The disgraced former owner of the Los Angeles Clippers has filed an antitrust lawsuit against the NBA over the basketball association’s decision to force a sale of the team.
Donald Sterling was forced to sell the Clippers and pay a $2.5 million fine after reports emerged of his alleged racist remarks. Sterling soon hired high-profile antitrust lawyer Maxwell Blecher, prompting rumor of an antitrust lawsuit headed the NBA’s way.
Now, reports say, just minutes before the NBA announced it reached a settlement with Sterling’s wife and Clippers co-owner Shelly Sterling to sell the team, Sterling announced last Friday he is suing the NBA, its Commissioner Adam Silver, and the Sterling Family Trust, seeking $1 billion in damages.
According to reports, the lawsuit challenges the NBA’s handling of the matter, including its decision to ban Sterling for life from the association.
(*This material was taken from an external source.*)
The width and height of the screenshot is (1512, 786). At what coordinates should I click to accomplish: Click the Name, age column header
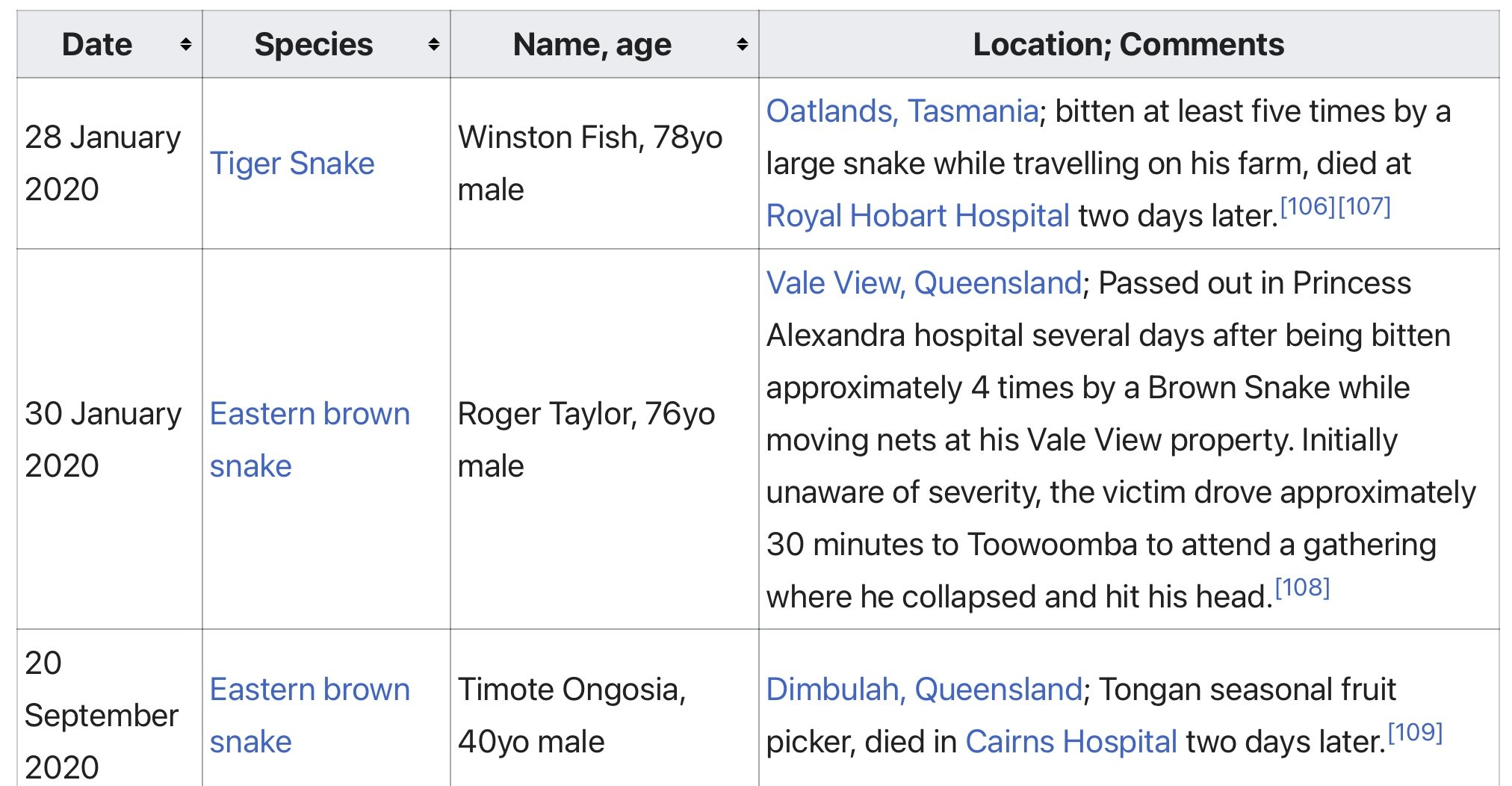tap(592, 45)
The complaint claims the NBA’s basis for its actions against Sterling – secret recordings of the alleged racist remarks made by the Clippers owner – were a breach of privacy.
But experts are slamming the lawsuit, saying it has no basis in antitrust. The NBA had originally ruled that Sterling must sell the Clippers, but the rights to the team were fully handed over to his wife, who reached an agreement to sell the team; those events mean the NBA did not impose a forced sale on Donald Sterling.
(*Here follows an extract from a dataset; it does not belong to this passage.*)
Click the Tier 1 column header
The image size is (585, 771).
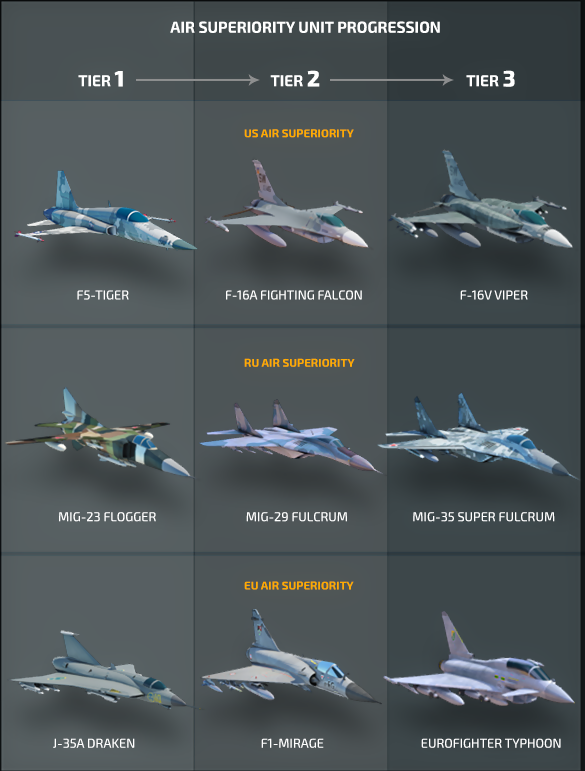coord(101,80)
NBA general counsel Rick Buchanan told reporters that Sterling’s lawsuit is “predictable, but entirely baseless.”
The news of the lawsuit came the same day reports emerged that former Microsoft CEO Steve Ballmer reached a deal to acquire the Clippers team for $2 billion, a record in NBA team sales, reports say.
Experts have slammed Sterling’s lawsuit as quite bizarre. One expert, Tulane University sports law program director Gabe Feldman, told reporters he wished he “could find a word to describe how strange it is. We’ve gone from uncharted territory to ludicrous territory at this point.”